Brescia ha giocato sicuramente meglio finora, con una maggiore presenza emotiva sul parquet rispetto ad una Vuelle abbastanza svagata, che con Massenat e Tambone ricuce sul meno sei, e grazie a quattro punti consecutivi di Eboua si porta sul 24-28, e quando Tambone infila il jump del meno due è il turno di coach Buscaglia di chiamare timeout, visto che Pesaro ha piazzato un parziale di 12 a 2, sprecando però un paio di occasioni per portarsi in parità, anche se Drell e Filipovity ci provano a riavvicinare una Carpegna Prosciutto più reattiva in difesa, che al 15esimo torna sul 30-31, ma non trova un antidoto al 21enne Bortolani, arrivato già a quota 13 punti personali, per il 36 a 30 Germani, in un match in cui le due squadre vanno a folate, in un secondo quarto anche gradevole, che si chiude sul punteggio di 47 a 42 per la Carpegna Prosciutto, che negli ultimi minuti ha piazzato un contro parziale di 17 a 6.

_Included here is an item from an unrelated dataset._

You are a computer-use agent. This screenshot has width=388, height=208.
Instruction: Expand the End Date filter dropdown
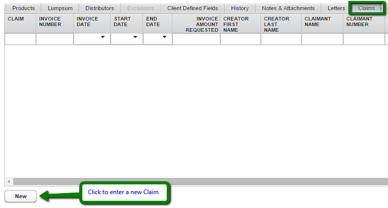[165, 37]
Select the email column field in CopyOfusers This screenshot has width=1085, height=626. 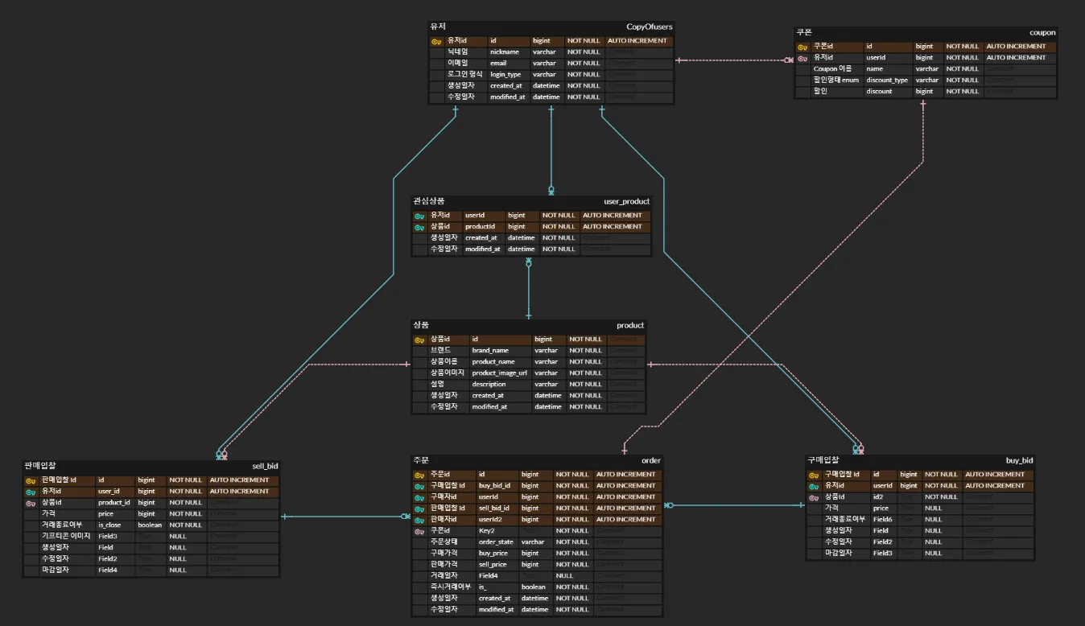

Le statistiche di metà partita evidenziano le sole cinque triple tentate dalla Vuelle, in controtendenza dal dato stagionale, visto che Pesaro finora ha tirato ben 24 volte da due, e sta vincendo la lotta a rimbalzo (17-11), grazie ai 6 catturati da Cain, con Filipovity a quota 11 punti, Brescia invece sta tirando molto e bene dall’arco (9 su 16), con il 4 su 4 di Bortolani da sottolineare, in doppia cifra come Kalinoski.

TERZO QUARTO

31 i punti segnati da Pesaro nel secondo quarto, anche se è stata la difesa a fare la differenza rispetto ad un inizio dove i ragazzi di Repesa avevano lasciato troppa libertà agli avversari, con la sensazione che la partita continuerà ad andare avanti tra parziali e contro parziali, almeno finché una delle squadre non deciderà di difendere per davvero, il quarto inizia con la tripla del 50 a 42 firmata da Robinson, con Bortolani a replicare con la sua quinta tripla di serata, per una Germani che si ritrova a meno otto, dopo aver subito cinque punti consecutivi da Filloy, inducendo coach Buscaglia a chiamare timeout, provando a ricucire lo strappo schierando i suoi a zona, al 25esimo, la Vuelle conduce per 59 a 51, grazie anche agli 11 punti segnati da un positivo Drell, con Filipovity a segnare la tripla del 66 a 56, in un terzo quarto giocato con buona lena dalle due formazioni, che vede la Carpegna Prosciutto condurre per 76 a 64.

ULTIMO QUARTO

Ci apprestiamo a vivere gli ultimi dieci minuti della stagione, e se le partite precedenti ci hanno insegnato qualcosa, i 12 punti di vantaggio conteranno poco, e si andrà verso un altro finale punto a punto, anche se la Vuelle raggiunge anche il più 14, ma Brescia con due triple di Chery si riporta sul 70 a 78, e Repesa ferma tutto con un timeout, consapevole che appena i suoi giocatori calano d’intensità, tornano a concedere tiri facili agli avversari, che piazzano un parziale di 11 a 0, firmato ancora una volta da Bortolani, e Repesa chiama ancora un timeout ad un minuto appena da quello precedente, il parziale viene interrotto da Filipovity, ma l’inerzia ormai è passata dalla parte della Germani, che con Burns pareggia a quota 80, e allora, arrivati agli ultimi tre minuti del match, vi forniamo il solito play to play: Cain segna da sotto in reverse, e con la Vuelle che ha esaurito il bonus da tempo, saranno i liberi i protagonisti, con Sacchetti a segnare i liberi dell’82 pari, Tambone sbaglia dai quattro metri, Kalinoski fallisce la tripla, Cain sbaglia da sotto, con Brescia che perde palla per infrazione di tre secondi, arriviamo agli ultimi 100 secondi, con la Germani che ha a sua volta esaurito il bonus, Robinson sbaglia da tre, Chery e Filipovity falliscono i loro tiri, ma è Burns a segnare il tap-in dell’84 a 82, Pesaro si affida a Robinson che in entrata segna l’84 pari, lasciando a Brescia 21 secondi per tentare di vincere la partita, con Buscaglia che chiama timeout per costruire l’ultimo tiro, Repesa decide di commettere fallo, mandando in lunetta Chery che segna entrambi i liberi, a 16 secondi dalla sirena, ma Massenat perde palla su un contatto non fischiato, mancano 5 secondi, ma Brescia perde palla, consentendo a Massenat di cercare l’entrata e di subire fallo a sette decimi dalla fine, ma l’haitiano sbaglia il primo libero, fallisce apposta il secondo, e il tap-in di Cain non trova il fondo della retina, con la sirena finale cha decreta la vittoria della Germani col punteggio finale di 86 a 84.